Review of calcium carbonate polymorph precipitation in spring systems

Many spring deposits throughout the world are characterized by spectacular deposits of calcium carbonate that are formed of various combinations of aragonite and calcite, and in very rare cases vaterite. The factors that control the precipitation of the aragonite and calcite have been the subject of considerable debate that has been based on natural precipitates and information gained from numerous laboratory experiments. Synthesis of this information indicates that there is probably no single universal factor that controls calcite and aragonite precipitation in all springs.
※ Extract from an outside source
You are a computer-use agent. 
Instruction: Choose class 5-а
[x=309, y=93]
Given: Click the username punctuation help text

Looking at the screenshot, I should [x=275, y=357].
Instead, the reason for aragonite as opposed to calcite precipitation should be ascertained by considering the following ordered series of possibilities for each system. First, aragonite, commonly with calcite as a co-precipitate, will form from spring water that has a high CO2 content and rapid CO2 degassing, irrespective of the Mg:Ca ratio and scale of precipitation. Second, aragonite can be precipitated from waters that have low levels of CO2 degassing provided that the Mg:Ca ratio is high enough to inhibit calcite precipitation. Third, the presence of biofilms may lead to the simultaneous precipitation of aragonite and calcite (irrespective of CO2 degassing or Mg:Ca ratio) either within the different microdomains that develop in the biofilm or because of diurnal changes in various geochemical parameters associated with the biofilm. Although the precipitation of calcite and aragonite has commonly been linked directly to water temperature, there is no clear evidence for this proposition. It is possible, however, that temperature may be influencing another parameter that plays a more direct role in the precipitation of these CaCO3 polymorphs. Despite the advances that have been made, the factors that ultimately control calcite and aragonite are still open to debate because this long-standing problem has still not been fully resolved.